Para mi padre, hombre de montaña y pastor de profesión de su propio rebaño, cuya edad rebosaba ya los treinta años, la idea solamente de abordarla le aterraba. Solo era una niña, “¿qué le diría?, ¿cómo reaccionaría ella? ¿Y si se asustaba y no venía más a por agua a la fuente?”. De todos modos tenía que hablar con ella, así que cogiendo su coraje a dos manos se prometía una y otra vez “de mañana no pasa, mañana le hablo y le digo que estoy perdidamente enamorado de ella”, —pensaba para sí: “mañana te hablo mi niña linda, mañana te lo diré mi niña morena de largas trenzas negras como el azabache, que yo José, pastor de mi rebaño, a quien con la excusa de verte vengo a dar de beber cada día a tu fuente… ¿Querrá escucharme?, ¿cómo se llamará? Mañana en cuanto la vea se lo pregunto”.
Por el momento es un día bien soleado en el que mis padres van a conocerse mejor: José bajó de su montaña ese día dispuesto a todo. La mayor parte de la noche la había pasado poniendo a punto su plan de ataque hacia esa moza que desde hacía un tiempo le quitaba el sueño. La joven de mirada esquiva y gesto rebelde tendría que vérselas hoy con él. Esa niña grande que nada más ver como él venía hacia ella, cogía su cántaro a medio llenar y se marchaba como una ráfaga de viento. “Pero hoy le cortaré el paso, de hoy no pasa” —pensó José. Se puso sus mejores galas. Quería impresionarla, con lo que se afeitó, se lavó entero de pies a cabeza y decidido a todo, bajó con su rebaño a la Fuente de Las Sanguijuelas a hablar de una vez por todas con esa muchacha. Bajaba de prisa atisbando cada rincón del camino por donde ella debía aparecer, pero ese día María no apareció. Llevaba tiempo espiándola y controlando todas sus idas y venidas. Era su hora de bajar cada día a por el agua, ¿qué podía haber pasado? Estuvo esperándola hasta bien entrada la tarde, hasta que su rebaño ya cansado se había adentrado en el monte dejándolo solo con su desesperación. ¿Estaría enferma? no podía ser, estaba lozana y hermosa, derrochaba salud por los cuatro costados. No había más que verla cuando se cargaba aquellos cántaros de agua enormes sobre sus caderas y a veces hasta se llevaba un cubo de agua en la otra mano. Esta situación no cuadraba. La esperó un poco más, pero ya casi de noche tuvo que rendirse a la evidencia de que María no bajaría ese día a la fuente. Con el corazón en un puño vio como sus ovejas más rezagadas cogían el camino de regreso a su cabaña del monte. Cabizbajo las siguió, resignado con la angustia a flor de piel. Y se dijo para sí: “Bueno, ya veremos mañana qué le ha sucedido”.

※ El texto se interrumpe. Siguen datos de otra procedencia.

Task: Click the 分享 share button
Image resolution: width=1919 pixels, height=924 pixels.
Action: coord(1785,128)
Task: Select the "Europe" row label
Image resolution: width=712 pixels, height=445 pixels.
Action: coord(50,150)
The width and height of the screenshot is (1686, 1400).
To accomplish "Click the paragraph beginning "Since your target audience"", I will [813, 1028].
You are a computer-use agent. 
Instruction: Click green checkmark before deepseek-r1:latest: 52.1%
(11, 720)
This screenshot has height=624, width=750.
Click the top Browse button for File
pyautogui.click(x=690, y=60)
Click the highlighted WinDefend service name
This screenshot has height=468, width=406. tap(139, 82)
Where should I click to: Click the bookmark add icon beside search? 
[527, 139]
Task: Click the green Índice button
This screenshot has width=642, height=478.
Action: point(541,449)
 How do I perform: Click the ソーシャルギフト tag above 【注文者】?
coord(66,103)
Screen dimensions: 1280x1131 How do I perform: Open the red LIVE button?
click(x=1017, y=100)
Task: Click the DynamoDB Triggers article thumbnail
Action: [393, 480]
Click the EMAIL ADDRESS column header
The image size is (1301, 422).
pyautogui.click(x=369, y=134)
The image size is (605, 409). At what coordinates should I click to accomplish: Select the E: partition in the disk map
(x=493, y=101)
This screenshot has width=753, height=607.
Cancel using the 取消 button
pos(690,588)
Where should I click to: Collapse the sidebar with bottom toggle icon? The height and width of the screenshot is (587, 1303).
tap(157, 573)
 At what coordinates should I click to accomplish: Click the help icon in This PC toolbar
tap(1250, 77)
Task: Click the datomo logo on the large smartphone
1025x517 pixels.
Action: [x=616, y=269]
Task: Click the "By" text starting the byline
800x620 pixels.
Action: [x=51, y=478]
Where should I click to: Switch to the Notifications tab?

Para María las cosas no eran tan fáciles como él pensaba. En los años de La Primera Guerra Mundial (allá por 1921) la España de entonces no era nada fácil para las hijas únicas como María, vigilada continuamente por sus padres y hermanos. Una chica no tenía los mismos derechos que un varón. Antonio y Manuel habían ido a la escuela, los dos sabían perfectamente leer y escribir, pero en cambio María no había gozado de este privilegio. Ella solo tenía derecho a estar con su madre en casa fregando, cosiendo y aprendiendo a cocinar. Una mujer no debía tener pretensiones literarias para estos menesteres. Además, si resultaba demasiado lista nunca sería una buena esposa. Al menos eso era lo que pensaba Leonor, su madre; analfabeta ella misma. Pero lo que en realidad Leonor quería era que su hija no llegara a casarse nunca, para así tenerla a su servicio hasta el resto de los días. Así pues, María tenía su casa limpia como una patena. Y por las tardes, después de planchar y dar de comer a las gallinas, junto con los tres cerdos de la matanza prevista para Navidad, se dedicaba a acarrear el agua para las necesidades de la casa. Esas eran sus obligaciones de cada día para saber llevar un hogar como Dios manda.
María era una inversión a largo plazo para sus padres. Eso fue lo que le dijo Leonor a sus dos cuñadas en el duelo del tío Ramón.
—O sea, ¿qué no quieres que se case? —le preguntó su cuñada Felipa ese día.
—¡Ojalá! —respondió Leonor. Un problema menos y un buen arreglo para mí, más tarde.
—Leonor, has tenido suerte, tardía pero cierta, —decía su cuñada Ana— la última que te nació fue una hembra, y así la tendrás para tu vejez. Seguro que no se casa, ¿pero tú la has visto bien con esas patas largas y esas trenzas retorcías en lo alto de la cabeza, que parece una salvaje? En cambio sus hermanos, vaya buenos mozos, ya quisiera yo uno para mi Juana.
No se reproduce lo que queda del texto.